▸ Passage provided
[start]

[news.admin] keyword-based news

henry@utzoo.UUCP (Henry Spencer) (07/07/87)

> A few years ago I, and some others were arguing fairly strenuously that
> some kind of keyword based news reader was required to cut down on the
> amount of chaff you have to search through to find the odd kernel of wheat.
> In the end, the discussion went the way of the Dodo...

Well, there were reasons for that.  I and some others were counter-arguing
fairly strenuously that keyword-based news readers will not work unless the
keywords are well-chosen, which they wouldn't be.  The successful keyword-
based retrieval services maintain tight central control over their keyword
list and often use experts to assign keywords to new material.  There is
just no way to make that work on Usenet.  What's more, the few studies that
have been done on retrieval efficiency show that users *think* they are
getting 80% or so of relevant material, while the real number is more like
25%.  That is, even well-run keyword-based systems show you only about one
in every four kernels of wheat.  It's pretty, but it just don't work.
-- 
Mars must wait -- we have un-         Henry Spencer @ U of Toronto Zoology
finished business on the Moon.     {allegra,ihnp4,decvax,pyramid}!utzoo!henry

brad@looking.UUCP (07/07/87)

In article <8262@utzoo.UUCP> henry@utzoo.UUCP (Henry Spencer) writes:
>Well, there were reasons for that.  I and some others were counter-arguing
>fairly strenuously that keyword-based news readers will not work unless the
>keywords are well-chosen, which they wouldn't be.  The successful keyword-
>based retrieval services maintain tight central control over their keyword
>list and often use experts to assign keywords to new material.  There is
>just no way to make that work on Usenet.

[end]

▸ Dataset content
[start]

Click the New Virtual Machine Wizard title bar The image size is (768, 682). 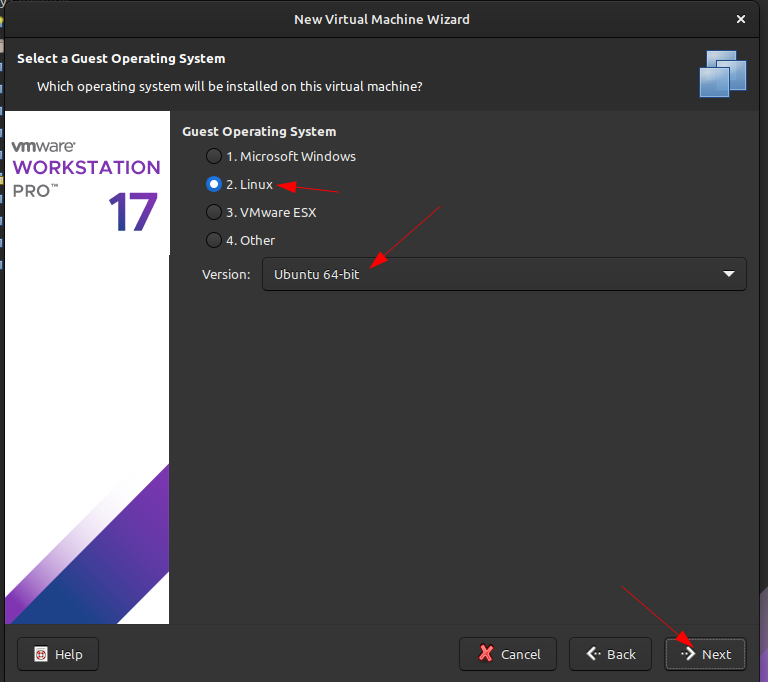[x=381, y=19]
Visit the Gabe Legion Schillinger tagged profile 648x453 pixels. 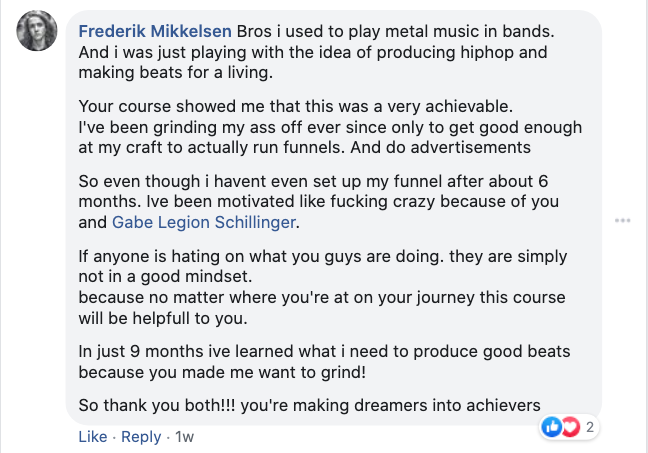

[end]

▸ Written instruction
Revise the Usenet thread on keyword-based news from "henry@utzoo.UUCP (Henry Spencer) (07/07/87)" up to and including "kernel of wheat.", putting "noise" in place of "chaff". This data has no connection to the Usenet thread on keyword-based news.

▸ Reply
henry@utzoo.UUCP (Henry Spencer) (07/07/87)

> A few years ago I, and some others were arguing fairly strenuously that
> some kind of keyword based news reader was required to cut down on the
> amount of noise you have to search through to find the odd kernel of wheat.